Colombia’s economy grew at its fastest rate in four years during the third quarter as the country demonstrates resiliency to a financial crisis in Europe and economic woes around the globe.
The government statistics department DANE said Thursday Colombian gross domestic product expanded 7.7% last quarter, its best quarterly showing since late 2007 and well above economists’ expectations. A Dow Jones Newswires survey of eight economists earlier this week saw an average forecast of 6.1% GDP growth for the quarter.
Third quarter growth was 1.7% when compared to the second quarter.
As expected, driving Colombia’s economy last quarter was crude oil production as well as construction of highways and other infrastructure after more than a year of torrential rains wiped out many roads and bridges, forcing the government to spend massively on public works.
The mining sector, which includes mainly oil but also coal and gold production, rose 18.4% in the third quarter on year.
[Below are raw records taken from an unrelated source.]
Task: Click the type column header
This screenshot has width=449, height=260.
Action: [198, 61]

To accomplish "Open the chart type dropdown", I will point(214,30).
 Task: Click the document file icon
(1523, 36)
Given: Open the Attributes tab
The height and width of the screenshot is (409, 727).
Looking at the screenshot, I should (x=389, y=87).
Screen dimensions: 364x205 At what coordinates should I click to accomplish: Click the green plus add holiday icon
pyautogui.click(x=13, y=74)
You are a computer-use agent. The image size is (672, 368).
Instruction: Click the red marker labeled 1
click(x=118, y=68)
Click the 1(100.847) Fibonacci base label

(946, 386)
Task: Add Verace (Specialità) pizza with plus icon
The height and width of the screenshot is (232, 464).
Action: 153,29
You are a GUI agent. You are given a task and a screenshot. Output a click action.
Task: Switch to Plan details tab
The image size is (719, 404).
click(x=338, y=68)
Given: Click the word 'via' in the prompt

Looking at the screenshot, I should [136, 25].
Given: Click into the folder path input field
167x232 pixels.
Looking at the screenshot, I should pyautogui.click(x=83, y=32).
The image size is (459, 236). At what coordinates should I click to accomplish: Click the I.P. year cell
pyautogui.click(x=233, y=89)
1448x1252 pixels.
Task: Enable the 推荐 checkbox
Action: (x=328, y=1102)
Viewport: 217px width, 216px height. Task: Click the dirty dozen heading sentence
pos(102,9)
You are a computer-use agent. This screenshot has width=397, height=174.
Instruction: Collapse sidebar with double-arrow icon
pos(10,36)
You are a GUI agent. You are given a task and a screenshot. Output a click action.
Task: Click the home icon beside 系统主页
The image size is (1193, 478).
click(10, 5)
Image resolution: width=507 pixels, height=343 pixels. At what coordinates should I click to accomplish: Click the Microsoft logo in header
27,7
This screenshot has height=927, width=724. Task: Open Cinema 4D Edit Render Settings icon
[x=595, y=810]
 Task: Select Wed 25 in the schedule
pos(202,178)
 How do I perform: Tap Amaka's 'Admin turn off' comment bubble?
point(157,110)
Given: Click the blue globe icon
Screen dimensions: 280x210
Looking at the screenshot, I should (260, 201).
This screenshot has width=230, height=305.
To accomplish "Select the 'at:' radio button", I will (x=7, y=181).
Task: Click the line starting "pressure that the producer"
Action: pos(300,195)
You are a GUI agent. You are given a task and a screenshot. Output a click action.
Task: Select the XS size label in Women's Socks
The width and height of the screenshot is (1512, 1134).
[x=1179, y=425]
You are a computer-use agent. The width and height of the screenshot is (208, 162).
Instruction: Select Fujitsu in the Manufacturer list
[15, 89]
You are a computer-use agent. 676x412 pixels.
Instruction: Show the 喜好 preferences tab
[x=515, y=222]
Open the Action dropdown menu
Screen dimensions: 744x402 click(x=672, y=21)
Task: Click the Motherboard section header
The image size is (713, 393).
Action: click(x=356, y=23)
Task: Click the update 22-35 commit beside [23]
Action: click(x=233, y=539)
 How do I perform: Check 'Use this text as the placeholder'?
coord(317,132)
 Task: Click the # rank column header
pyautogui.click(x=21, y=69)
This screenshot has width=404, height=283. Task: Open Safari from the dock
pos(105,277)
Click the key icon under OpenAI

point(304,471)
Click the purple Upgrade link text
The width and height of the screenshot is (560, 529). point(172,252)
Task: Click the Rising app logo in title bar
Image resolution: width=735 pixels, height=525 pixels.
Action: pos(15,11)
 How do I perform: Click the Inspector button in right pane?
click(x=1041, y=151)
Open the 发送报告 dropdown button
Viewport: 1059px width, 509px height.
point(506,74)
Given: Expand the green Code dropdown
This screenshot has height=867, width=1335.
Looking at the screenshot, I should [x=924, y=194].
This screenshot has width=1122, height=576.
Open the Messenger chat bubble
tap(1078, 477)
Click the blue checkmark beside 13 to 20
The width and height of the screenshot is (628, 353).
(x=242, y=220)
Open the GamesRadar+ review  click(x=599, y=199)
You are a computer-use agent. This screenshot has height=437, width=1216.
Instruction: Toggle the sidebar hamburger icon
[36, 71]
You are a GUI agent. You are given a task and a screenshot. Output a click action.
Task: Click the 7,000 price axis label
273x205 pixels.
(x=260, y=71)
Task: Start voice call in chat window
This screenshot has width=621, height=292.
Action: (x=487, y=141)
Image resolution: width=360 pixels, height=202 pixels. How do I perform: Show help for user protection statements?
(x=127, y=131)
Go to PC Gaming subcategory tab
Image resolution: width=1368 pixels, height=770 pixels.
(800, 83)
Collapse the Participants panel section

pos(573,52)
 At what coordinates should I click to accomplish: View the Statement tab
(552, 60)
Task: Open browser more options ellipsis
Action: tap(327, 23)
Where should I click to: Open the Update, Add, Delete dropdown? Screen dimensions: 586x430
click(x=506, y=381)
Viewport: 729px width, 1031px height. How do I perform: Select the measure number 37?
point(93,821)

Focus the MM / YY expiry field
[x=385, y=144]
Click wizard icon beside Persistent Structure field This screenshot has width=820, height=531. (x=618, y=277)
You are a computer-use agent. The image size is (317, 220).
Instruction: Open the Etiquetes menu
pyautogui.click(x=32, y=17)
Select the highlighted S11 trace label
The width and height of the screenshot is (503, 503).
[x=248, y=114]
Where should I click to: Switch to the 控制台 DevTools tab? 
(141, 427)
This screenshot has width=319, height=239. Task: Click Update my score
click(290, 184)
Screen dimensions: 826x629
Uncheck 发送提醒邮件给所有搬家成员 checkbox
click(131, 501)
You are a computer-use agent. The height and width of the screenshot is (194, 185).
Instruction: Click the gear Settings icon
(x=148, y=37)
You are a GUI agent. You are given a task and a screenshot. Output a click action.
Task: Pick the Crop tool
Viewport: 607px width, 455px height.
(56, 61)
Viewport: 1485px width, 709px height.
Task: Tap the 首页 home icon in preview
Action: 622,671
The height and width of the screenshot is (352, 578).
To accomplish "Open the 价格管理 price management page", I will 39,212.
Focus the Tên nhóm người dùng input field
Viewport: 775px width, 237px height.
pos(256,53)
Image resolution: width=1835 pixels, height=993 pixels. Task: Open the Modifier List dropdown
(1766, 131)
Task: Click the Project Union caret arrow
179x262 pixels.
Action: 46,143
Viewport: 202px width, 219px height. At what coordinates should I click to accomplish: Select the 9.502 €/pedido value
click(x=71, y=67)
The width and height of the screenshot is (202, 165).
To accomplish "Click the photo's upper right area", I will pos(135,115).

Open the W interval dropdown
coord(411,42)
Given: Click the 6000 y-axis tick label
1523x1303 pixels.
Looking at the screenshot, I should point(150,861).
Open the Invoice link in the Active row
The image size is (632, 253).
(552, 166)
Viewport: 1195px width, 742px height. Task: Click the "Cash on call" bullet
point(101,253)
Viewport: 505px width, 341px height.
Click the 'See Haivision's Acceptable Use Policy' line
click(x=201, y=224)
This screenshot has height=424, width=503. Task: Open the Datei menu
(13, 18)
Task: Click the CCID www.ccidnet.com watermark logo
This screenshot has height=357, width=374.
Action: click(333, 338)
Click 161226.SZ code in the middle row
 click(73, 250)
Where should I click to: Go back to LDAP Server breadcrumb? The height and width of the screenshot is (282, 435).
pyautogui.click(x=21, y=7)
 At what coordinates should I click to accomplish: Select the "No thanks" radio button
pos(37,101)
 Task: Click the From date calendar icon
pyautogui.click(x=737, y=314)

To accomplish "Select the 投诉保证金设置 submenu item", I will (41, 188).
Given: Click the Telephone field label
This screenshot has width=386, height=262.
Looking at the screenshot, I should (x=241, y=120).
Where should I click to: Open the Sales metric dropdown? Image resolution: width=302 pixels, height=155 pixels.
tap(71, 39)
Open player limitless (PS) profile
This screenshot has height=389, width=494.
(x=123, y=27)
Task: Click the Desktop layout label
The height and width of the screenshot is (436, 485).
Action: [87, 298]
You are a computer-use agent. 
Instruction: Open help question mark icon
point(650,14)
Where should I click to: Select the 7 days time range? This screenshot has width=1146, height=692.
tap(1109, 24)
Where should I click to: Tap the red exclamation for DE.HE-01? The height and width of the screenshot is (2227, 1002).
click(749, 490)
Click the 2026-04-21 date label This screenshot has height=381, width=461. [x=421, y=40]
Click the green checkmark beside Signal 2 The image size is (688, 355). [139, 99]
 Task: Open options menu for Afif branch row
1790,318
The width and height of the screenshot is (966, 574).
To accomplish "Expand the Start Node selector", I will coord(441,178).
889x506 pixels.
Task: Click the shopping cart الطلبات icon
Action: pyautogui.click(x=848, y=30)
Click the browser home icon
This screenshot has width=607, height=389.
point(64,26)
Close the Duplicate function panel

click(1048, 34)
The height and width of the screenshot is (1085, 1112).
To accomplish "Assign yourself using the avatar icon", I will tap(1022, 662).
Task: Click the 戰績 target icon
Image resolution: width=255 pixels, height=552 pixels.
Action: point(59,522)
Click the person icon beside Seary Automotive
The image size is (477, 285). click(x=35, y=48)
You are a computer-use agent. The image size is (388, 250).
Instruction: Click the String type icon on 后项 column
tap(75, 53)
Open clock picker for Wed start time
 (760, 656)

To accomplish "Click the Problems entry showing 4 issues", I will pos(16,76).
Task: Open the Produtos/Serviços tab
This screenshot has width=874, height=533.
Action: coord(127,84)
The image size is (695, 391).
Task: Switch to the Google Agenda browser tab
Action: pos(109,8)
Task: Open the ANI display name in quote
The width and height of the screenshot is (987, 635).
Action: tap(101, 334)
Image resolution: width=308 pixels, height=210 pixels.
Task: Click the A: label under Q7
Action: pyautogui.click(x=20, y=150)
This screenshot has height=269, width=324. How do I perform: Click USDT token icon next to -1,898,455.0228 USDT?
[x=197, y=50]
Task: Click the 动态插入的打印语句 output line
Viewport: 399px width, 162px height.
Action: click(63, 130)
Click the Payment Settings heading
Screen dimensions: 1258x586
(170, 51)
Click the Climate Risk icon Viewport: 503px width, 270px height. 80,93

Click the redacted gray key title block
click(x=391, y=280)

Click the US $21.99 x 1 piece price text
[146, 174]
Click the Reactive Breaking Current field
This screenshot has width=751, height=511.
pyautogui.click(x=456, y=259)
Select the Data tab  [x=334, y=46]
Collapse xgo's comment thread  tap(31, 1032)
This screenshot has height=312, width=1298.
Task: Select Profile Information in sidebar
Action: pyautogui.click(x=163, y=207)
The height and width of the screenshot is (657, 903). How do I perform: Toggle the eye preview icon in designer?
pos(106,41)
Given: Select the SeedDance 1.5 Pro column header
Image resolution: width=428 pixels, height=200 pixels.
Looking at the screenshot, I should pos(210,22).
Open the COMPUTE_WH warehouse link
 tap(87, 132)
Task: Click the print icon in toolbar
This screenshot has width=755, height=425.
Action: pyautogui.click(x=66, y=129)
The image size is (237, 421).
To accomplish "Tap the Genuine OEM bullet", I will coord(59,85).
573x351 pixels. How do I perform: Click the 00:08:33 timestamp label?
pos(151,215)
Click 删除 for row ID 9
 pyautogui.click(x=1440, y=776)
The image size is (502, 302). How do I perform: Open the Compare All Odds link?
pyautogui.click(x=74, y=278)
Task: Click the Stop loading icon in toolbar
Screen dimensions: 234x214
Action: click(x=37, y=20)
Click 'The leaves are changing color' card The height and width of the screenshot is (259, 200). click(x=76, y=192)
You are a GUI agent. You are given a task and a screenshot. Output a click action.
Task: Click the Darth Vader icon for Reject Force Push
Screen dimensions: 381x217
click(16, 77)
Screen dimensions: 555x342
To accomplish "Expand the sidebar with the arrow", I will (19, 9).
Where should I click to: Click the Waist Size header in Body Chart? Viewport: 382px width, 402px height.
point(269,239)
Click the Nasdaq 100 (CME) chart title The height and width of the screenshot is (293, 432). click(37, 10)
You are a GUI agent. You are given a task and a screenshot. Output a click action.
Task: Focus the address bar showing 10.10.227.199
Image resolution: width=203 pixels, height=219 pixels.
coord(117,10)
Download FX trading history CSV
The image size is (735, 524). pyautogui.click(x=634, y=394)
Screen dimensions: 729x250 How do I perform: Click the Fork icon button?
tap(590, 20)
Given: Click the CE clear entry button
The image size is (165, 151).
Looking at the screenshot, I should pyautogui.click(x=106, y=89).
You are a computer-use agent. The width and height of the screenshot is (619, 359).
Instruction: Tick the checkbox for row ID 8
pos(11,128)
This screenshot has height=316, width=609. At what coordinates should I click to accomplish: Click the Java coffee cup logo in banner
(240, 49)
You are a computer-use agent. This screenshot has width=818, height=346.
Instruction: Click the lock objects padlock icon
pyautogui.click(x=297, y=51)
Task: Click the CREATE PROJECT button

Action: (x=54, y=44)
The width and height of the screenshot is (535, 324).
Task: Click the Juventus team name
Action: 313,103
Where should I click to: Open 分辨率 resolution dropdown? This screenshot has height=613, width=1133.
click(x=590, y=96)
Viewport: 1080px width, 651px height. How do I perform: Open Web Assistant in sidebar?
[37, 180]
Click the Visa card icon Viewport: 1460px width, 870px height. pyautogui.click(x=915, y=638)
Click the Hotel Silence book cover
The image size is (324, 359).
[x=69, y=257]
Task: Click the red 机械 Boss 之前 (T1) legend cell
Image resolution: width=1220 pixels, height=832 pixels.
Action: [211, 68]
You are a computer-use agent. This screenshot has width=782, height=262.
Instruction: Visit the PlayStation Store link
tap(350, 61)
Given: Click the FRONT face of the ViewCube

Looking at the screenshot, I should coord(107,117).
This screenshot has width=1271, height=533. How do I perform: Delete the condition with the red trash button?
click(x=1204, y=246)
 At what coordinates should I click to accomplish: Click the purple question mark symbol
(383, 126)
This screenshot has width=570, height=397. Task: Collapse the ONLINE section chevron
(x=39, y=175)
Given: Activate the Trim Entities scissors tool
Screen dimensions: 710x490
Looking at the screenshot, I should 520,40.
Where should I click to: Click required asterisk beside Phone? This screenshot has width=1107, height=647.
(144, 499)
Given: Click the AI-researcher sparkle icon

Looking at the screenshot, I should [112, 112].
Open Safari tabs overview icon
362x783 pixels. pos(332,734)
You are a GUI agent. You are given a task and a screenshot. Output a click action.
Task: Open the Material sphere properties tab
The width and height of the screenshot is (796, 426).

The construction sector was nearly as strong, rising 18.1% last quarter.
While the economies of many countries in Latin America and the rest of the world struggle with the effects of a global financial crisis, Colombia has remained resilient. This is due in large part to a massive inflow of foreign investment in oil and coal as the government gets a handle on efforts at ending its decades-old guerrilla war.
Production of crude oil, the Colombian government’s main source of foreign revenue, reached a record 965,000 barrels a day in November. That’s nearly double what the country was producing just five years ago.
Colombia’s economy is expected to grow between 5% and 6% for 2011.
How long Colombia’s economy can maintain its strong growth track remains to be seen. There are already some signs that economic activity, while still strong, is decelerating. Retail sales, for example, rose 6.1% in October, on the year, down from an 8.1% increase in September and 9.7% rise in August.
Capital Economics said earlier this week the third quarter growth data is “probably as good as it gets for Colombia.”
They said Colombia’s economy will probably begin to be hurt by lower commodity prices and a likely euro-zone economy in recession that could hurt the U.S., Colombia’s main trading partner. Also, they said a boom in the banking sector in Colombia appears to be coming to an end as rapid credit growth, especially to consumers, reaches its peak.